CHP Edirne Milletvekili ve Tarım, Orman ve Köy İşleri Komisyonu üyesi Okan Gaytancıoğlu, Türkiye'deki tarım politikalarını eleştirdi. Gaytancıoğlu, "Türkiye'yi tarım yapamaz hale getirirseniz, dışarıdan 'saman' ithal edecek pozisyona getirirseniz, hayvancılığı bitirirseniz doğu ve güneydoğuyu boşaltırsanız terör de gelir, göç de gelir" dedi.

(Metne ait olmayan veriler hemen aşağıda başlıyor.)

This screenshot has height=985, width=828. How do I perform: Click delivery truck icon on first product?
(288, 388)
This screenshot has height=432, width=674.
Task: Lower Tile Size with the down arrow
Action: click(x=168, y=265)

Türkiye'de Tarım Öğreniminin 170. Yıldönümü nedeniyle Ankara Üniversitesi Ziraat Fakültesi Dekanlık Konferans Salonu'nda bir program gerçekleştirildi. Burada açılış konuşmalarını yapan Okan Gaytancıoğlu, Türkiye'deki tarım politikalarını eleştirdi. Türk tarımının temelinde yapısal sorunların olduğunun altını çizen Gaytancıoğlu tarımda ve eğitimde bir politika oluşturamadıklarından yakındı.
Gaytancıoğlu, şunları kaydetti: "Ziraat Fakültesi'ne girdiğim 1984 yılında Türk tarımının ciddi sorunları var diyorduk. Bu sorunların temelinde yapısal sorunlar var diyorduk. Hala bu yapısal sorunlar devam ediyor. Benim seçildiğim Keşan ilçesi Türkiye'nin en kirli havası olan yerlerinden biri. Bir ziraat mühendisi olarak konuyu mutlaka tarıma getirmemiz gerektiği için dün bir sempozyumda konuya şöyle başladım. 5 milyon hektar alanı boş bırakırsanız. Türkiye'yi tarım yapamaz hale getirirseniz. Dışarıdan 'saman' ithal edecek pozisyona getirirseniz. Kırsalı boşaltırsanız İstanbul'un Ankara'nın İzmir'in nüfusunu çoğaltırsanız varoşlarla insanları yerleştirirseniz ve plansız kentleşme oluşturursanız, tabii ki hava kirliliği olur. Bu Keşan için de olur, Ankara için de olur. Türkiye bir tezatlar ülkesi yani her şeyimiz var ama ithalat yapıyoruz. Anadolu bir 'gen' bankasıdır. Biz ciddi tarımsal potansiyeli olan bir ülke iken neden ithalat yapıyoruz? Ciddi manada ihracat potansiyelimiz de var bununla da övünüyoruz. Türkiye bitkisel yağ ihracatında tekstil ihracatında ön sıralarda bunların hammaddesi tarım. Ama baktığımızda bunların hammaddelerini ithal ediyoruz. Demek ki politika oluşturamıyoruz ve maalesef aynı politikayı eğitimde de oluşturamadık."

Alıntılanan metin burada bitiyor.